Kline is a former Pennsylvania Army National Guardsman, who said he’d deployed to Iraq where he enjoyed killing Iraqis. The New York Times disputed his deployment to Iraq to his face in an interview, and he has yet to offer his military records.

He too faced charges in Charlottesville for leading organized militia in the city, but he’s since settled, and in a recent interview with Kline, The Guardian wrote that Kline “claims to have quit the far right.” Kline himself attests to his private thinking about the cause:

“It’s not going to go away. The same pressures that created the alt-right have got worse. When people hear President Trump call MS-13 ‘animals’, over half the country’s with him and the rest can’t believe anyone would say that. The country is going to keep getting more and more divided.”

Details differ, but it’s clear that the three white men, Richard Spencer, Elliott Kline, and Chris Cantwell, are all extremists, and at least one organization devoted to identifying and monitoring so-called hate groups, the Southern Poverty Law Center, labels all three of these men just that way.

The picture given by FBI statistics on hate crimes from the years 2000, 2013, 2014, 2015 and 2016 show this:

Roughly 1/2 were white

Roughly 1/4 were black

Known Offenders By Race Aggravated Assault 2000-2016 NIBRS (Black=African American White=White Gold=Everyone Else)

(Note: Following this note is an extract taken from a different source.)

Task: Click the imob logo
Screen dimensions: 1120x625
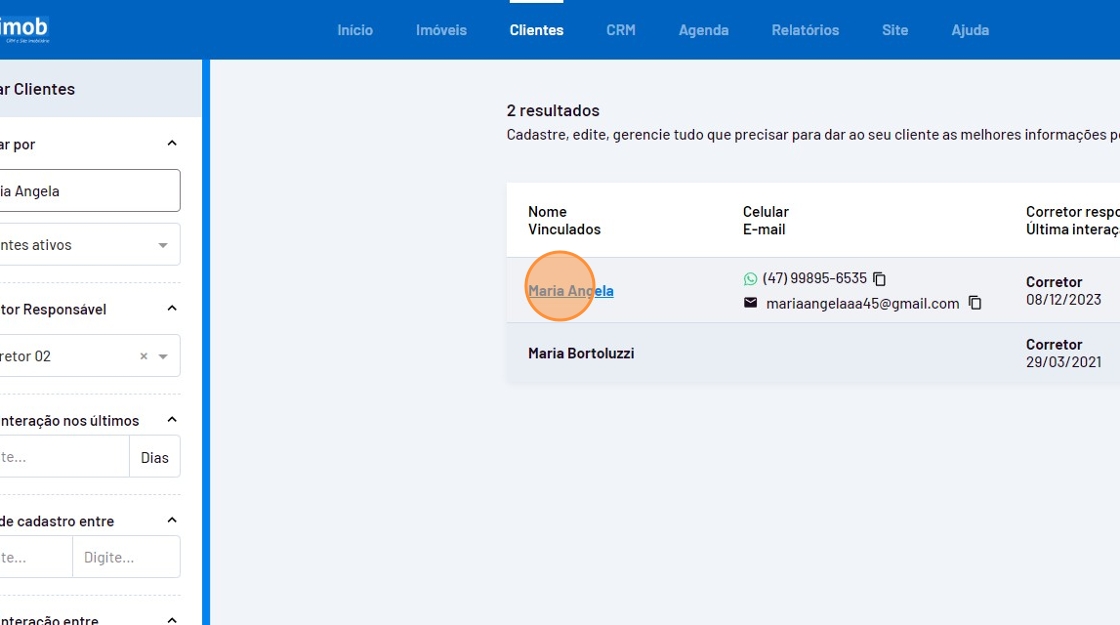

This contradicts a plank common to many extremist platforms, that African Americans perpetrate the majority of crimes, even while making up only 12% of the American population. It also conflicts with a common claim, almost a slogan, that the country is in danger of being overrun with non-whites.

This ratio matches what overall crime statistics show, regarding the breakdown by race. Until recently.

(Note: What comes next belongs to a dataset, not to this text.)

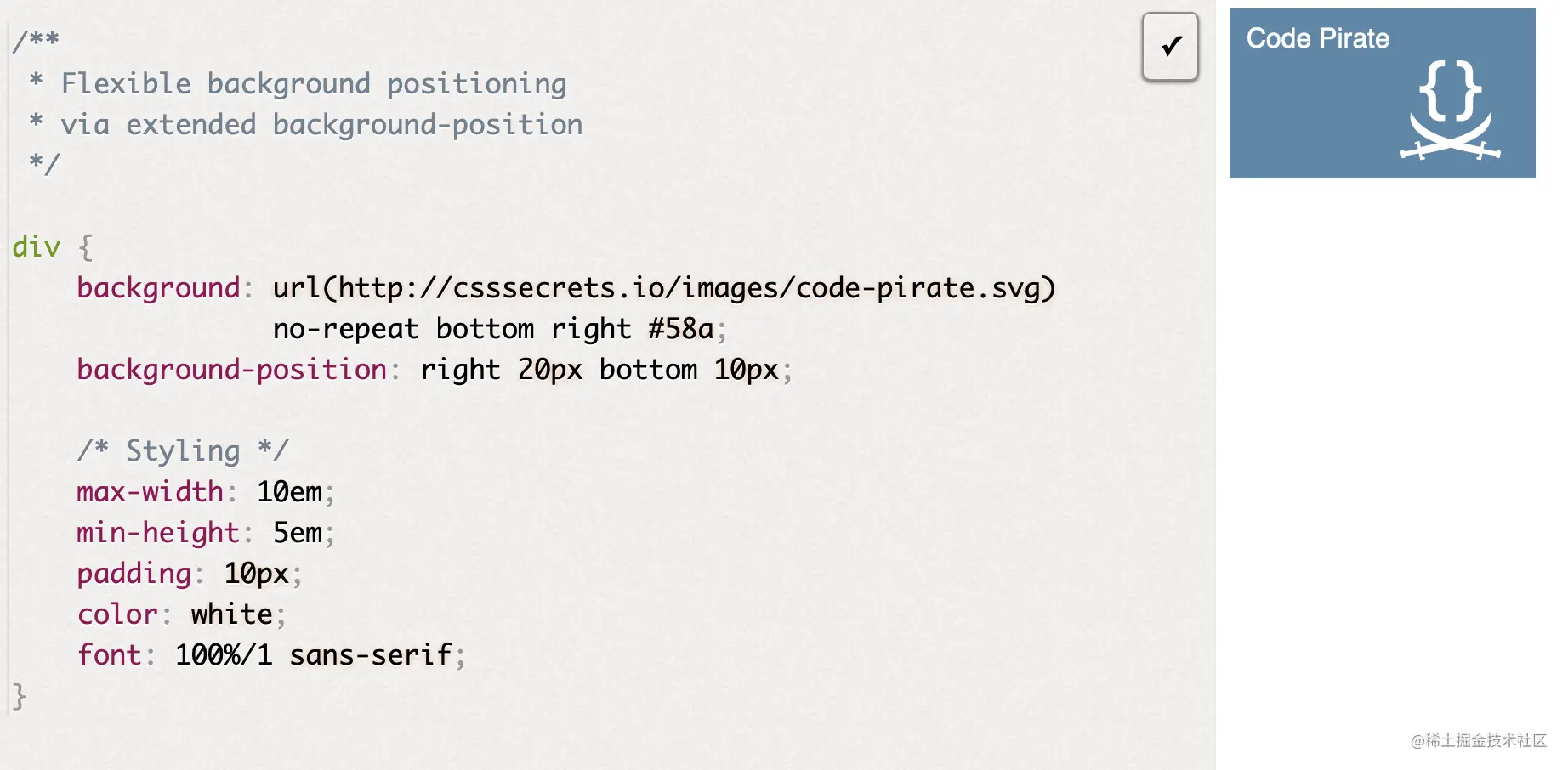Click the Flexible background positioning comment
Viewport: 1568px width, 770px height.
tap(314, 84)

Since Donald Trump stepped into the White House, FBI numbers for all crime changed significantly with the most recent data updates and publications.

The latest figures show that of every ten assaulters, five were white and four were black.

But for the last almost two decades before that, consistently, of ten assaulters, six where white and three were black

Though only roughly 12% of the U.S. population, African Americans make up almost half the offenders in aggravated assault cases, whereas white Americans, who make up roughly 64% of the U.S. population, make up only half the offenders of aggravated assaults.

Known Offenders By Race Aggravated Assault Crime Data Explorer 2016 (Black=African American White=White Gold=Everyone Else)

This is a profound shift in the statistical person perpetrating crime, and the African American throws an extremely long shadow.

Hate crime, though, according to current FBI numbers, is largely a white problem, which makes the case for digging deeper into the latest statistics for all aggravated assaults.

And the face of extremism and hate shifts again.